Wednesday, May 24, 2017

Thoughts on HyperConverged, and the Future of HyperConverged (Part 2)

So how did we get here? Where did HCI come from?

If we look back at the history of HCI, it seems to have evolved from the idea of using clustered, "whitebox" x86 servers to create a clustered storage system. There were a number of early entrants in the space, some dating back to 2006. Another vector was the idea of a "Virtual Storage Appliance" or VSA, software which ran in a VM, connected to local server hard disk drives, and presented that internal storage to the guest VMs over the internal IP network. The first VSA was from Lefthand in 2007. But the real hyper-converged push started around 2009 with the founding of integrated HCI players Nutanix and SimpliVity.

We also have to look at where the HCI market is today. It is arguably dominated by three primary players: Nutanix; SimpliVity (now part of HPE); and VMware VSAN. They represent the lion's share of the HCI market, and we will come back to them.

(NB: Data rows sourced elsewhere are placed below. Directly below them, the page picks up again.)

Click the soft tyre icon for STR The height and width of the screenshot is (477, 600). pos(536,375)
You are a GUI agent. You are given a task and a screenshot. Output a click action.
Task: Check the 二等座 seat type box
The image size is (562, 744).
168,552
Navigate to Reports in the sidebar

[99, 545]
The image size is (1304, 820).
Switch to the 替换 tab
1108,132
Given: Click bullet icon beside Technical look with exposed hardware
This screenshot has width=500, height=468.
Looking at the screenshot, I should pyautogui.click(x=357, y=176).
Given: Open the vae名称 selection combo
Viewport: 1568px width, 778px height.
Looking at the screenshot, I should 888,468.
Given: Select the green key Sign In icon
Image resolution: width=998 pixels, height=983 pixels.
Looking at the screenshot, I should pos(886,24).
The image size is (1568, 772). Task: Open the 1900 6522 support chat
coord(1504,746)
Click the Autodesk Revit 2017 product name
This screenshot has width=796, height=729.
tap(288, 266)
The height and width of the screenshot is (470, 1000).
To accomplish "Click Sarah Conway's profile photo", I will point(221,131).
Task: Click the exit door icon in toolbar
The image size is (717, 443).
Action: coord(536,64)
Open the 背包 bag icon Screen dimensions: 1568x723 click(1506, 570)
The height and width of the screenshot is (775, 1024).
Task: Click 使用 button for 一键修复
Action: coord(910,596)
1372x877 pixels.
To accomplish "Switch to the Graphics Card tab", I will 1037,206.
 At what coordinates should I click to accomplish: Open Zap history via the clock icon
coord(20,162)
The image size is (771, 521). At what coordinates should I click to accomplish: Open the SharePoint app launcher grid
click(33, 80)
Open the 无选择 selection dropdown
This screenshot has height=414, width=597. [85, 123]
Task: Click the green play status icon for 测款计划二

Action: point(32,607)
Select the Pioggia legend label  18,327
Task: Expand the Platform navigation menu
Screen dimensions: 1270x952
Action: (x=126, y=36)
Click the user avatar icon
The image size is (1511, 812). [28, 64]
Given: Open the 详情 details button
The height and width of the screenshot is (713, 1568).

If you look at the earlier clustered storage companies, they either offered a scale-out NAS, a kind of commodity alternative to Isilon, a scale-out block storage solution, or a scale-out unified storage solution. These early players came into existence when "grid computing" was the buzzterm of the day, and these architectures were also called "grid storage".

In 2009 Nutanix was founded. There were other virtual storage appliance start-ups, such as Virsto Software (which eventually became VMware VSAN), but it is fair to define the official beginning of the hyper-converged era as August 2011, when Nutanix emerged from stealth. The same month, VMware released vSphere 5 which included its first implementation of a VSA (vSphere Storage Appliance). SimpliVity would emerge from stealth one year later in August 2012. VMware's VSA did not gain traction, and VMware announced its intent to acquire Virsto six months later in February 2013 which represented VMware's serious interest in HCI.

As Nutanix and SimpliVity started to grow, and with VMware's very public acquisition of Virsto, and obvious plans to enter the HCI market, many of the earlier clustered storage vendors and virtual storage appliance vendors redefined themselves as hyper-converged players. Several new industry buzzterms were developed: "Server SAN"; "Virtual SAN"; and "Software Defined Storage", or "SDS".

Many of the early clustered storage system vendors redefined themselves as SDS or HCI players, moving their clustered storage software from bare-metal to run in VMs, and allowing their clustered storage software to run alongside guest VMs on the same server. VSA vendors added more sophisticated clustering, replication, and scalability to their products.

From this, it is fair to say modern HCI owes itself to three parents: Commodity clustered storage systems; virtual storage appliances; and purpose built integrated HCI systems.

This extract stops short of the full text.